**YOUR INSTRUCTIONS**
Would you please copy every line from the records that contains the word "will"?

**DATASET ENTRIES**

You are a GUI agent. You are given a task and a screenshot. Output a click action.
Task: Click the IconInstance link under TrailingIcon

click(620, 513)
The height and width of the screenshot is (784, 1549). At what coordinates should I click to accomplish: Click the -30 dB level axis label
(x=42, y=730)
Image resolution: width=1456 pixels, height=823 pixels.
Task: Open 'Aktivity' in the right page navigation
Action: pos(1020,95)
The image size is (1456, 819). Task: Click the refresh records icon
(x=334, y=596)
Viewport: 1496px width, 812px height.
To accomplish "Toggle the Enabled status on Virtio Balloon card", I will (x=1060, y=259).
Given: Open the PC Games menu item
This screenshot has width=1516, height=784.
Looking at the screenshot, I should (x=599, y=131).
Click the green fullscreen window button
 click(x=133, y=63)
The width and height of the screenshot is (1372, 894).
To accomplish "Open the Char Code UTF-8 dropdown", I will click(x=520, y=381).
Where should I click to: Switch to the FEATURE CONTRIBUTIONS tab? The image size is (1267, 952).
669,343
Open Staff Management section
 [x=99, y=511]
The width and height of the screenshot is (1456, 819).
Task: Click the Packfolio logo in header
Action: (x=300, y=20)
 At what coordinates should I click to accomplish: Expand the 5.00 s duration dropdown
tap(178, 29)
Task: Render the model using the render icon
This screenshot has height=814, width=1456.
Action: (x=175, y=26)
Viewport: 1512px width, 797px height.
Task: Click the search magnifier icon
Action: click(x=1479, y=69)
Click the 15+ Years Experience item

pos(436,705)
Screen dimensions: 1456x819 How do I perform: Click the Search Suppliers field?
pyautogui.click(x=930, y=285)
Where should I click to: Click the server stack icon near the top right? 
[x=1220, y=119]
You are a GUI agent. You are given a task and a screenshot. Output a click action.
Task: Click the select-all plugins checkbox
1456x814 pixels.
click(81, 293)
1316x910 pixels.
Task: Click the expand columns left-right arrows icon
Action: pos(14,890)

**TASK OUTPUT**
To accomplish "Toggle the Enabled status on Virtio Balloon card", I will (x=1060, y=259).
To accomplish "Open the Char Code UTF-8 dropdown", I will click(x=520, y=381).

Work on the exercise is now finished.